「アームストロング砲」と「王城の護衛者」を読んで幕末ものの短編集を全部読んでしまった気になってました(7年も)
世良修蔵を描いた短編「斬殺」のブロガーさん記事で他にもあったことを思い出しました。
まずはその「斬殺」。
その横暴な振る舞いで東北諸藩を反新政府側に団結させたとされる長州藩士(周防大島出身なので周防人)。
実はそうじゃなかっんじゃないか、と思って読んでみましたが、ドラマ「白虎隊」の泉谷しげるさんの憎々し気な名演がどうしてもよぎってしまうのもあって、そうとしか読めませんでした。
敢えて弁護すると、
・あの彦根藩始め、御三家筆頭の尾張から家康さんの故郷の三河諸藩まで一気に官軍についた事実を前にすれば、東北も同じようにと考えても仕方がない。
・しかも、雄藩であり、江戸初期には最大の反徳川勢力だった伊達家が味方すると言えば信じたくなる。

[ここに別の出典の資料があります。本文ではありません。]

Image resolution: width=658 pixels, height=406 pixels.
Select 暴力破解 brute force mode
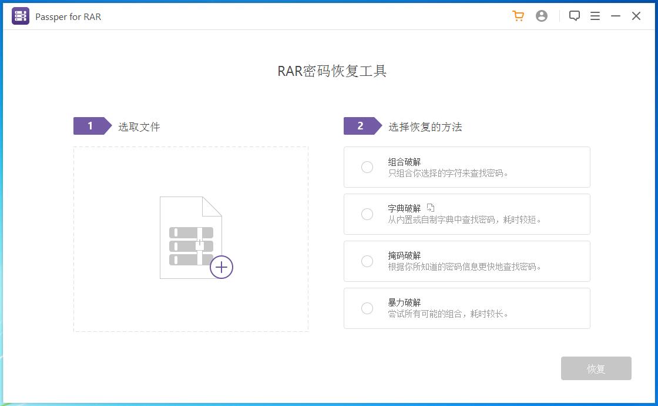click(x=367, y=308)
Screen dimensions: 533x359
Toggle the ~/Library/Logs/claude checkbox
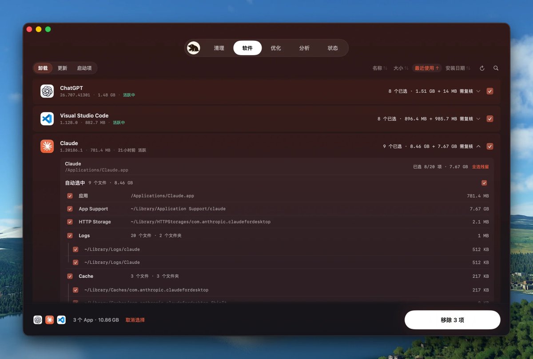[76, 249]
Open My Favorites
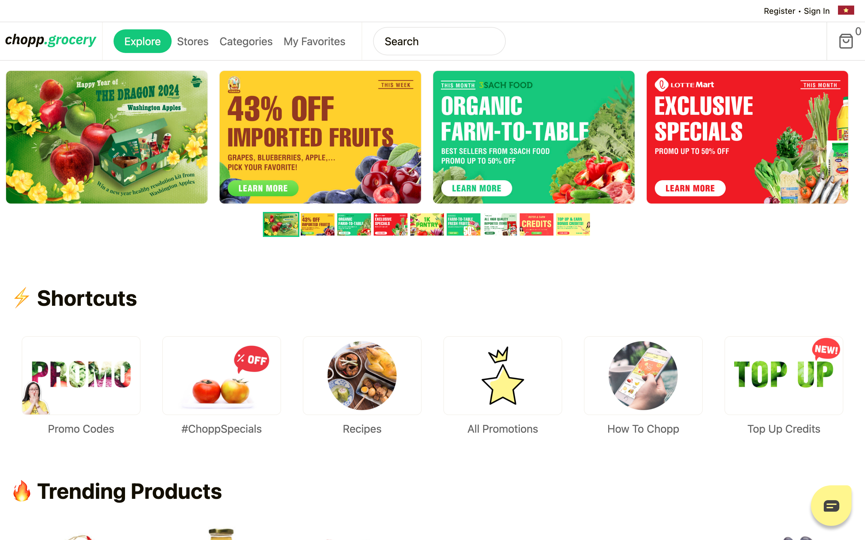The image size is (865, 540). click(314, 41)
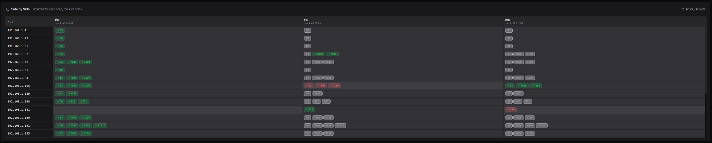Viewport: 712px width, 143px height.
Task: Click host 192.168.1.155 row label
Action: point(19,134)
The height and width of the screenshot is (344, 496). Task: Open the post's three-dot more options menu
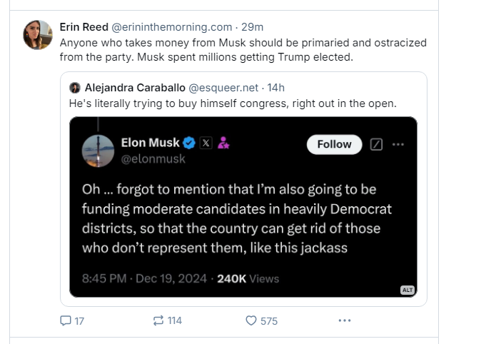[345, 320]
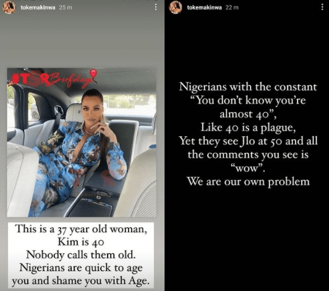Tap the profile avatar on the 22 m story
The width and height of the screenshot is (329, 291).
pyautogui.click(x=176, y=7)
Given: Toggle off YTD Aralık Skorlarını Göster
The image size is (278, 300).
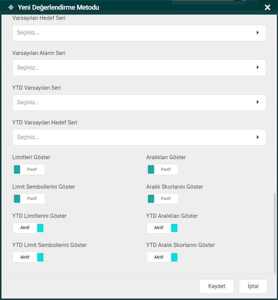Looking at the screenshot, I should 162,257.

・北越では、河合継之助に対峙した岩村高俊(土佐)が同じような態度をとっている。方針であったのか、状況がそうさせたのか。
というところでしょうか。
更に、ウィキペディア他ネット情報では、
・世良修蔵は第二次長州征伐や鳥羽伏見の戦いではそこそこ活躍した。
・世良斬殺の後、他の長州人だけでなく薩摩人も仙台藩士に暗殺のような形で殺されている
(桂太郎が暗殺されなくて良かった)
・そもそも東北諸藩を激怒させたという世良の密書は会津藩の偽造
・襲撃を受けた場所は妓楼ではなく旅籠
新しくなったJR岩国駅には幕末周防出身の志士が描かれていますが・・・
一般的にはあまり良く描かれない赤根武人が伊藤博文を押しのけてセンターなのがいい所ですが、世良修蔵はいない。
せめて地元では顕彰できるようになってほしい所です。
表題作「故郷忘れじがたく候」は、秀吉の朝鮮の役後薩摩に渡り薩摩焼きを始めた朝鮮人陶工とその子孫。
その子孫たちの日本人としての矜持に
「胡桃に酒」、タイトルは完全に忘れてましたが内容は鮮明に覚えてました。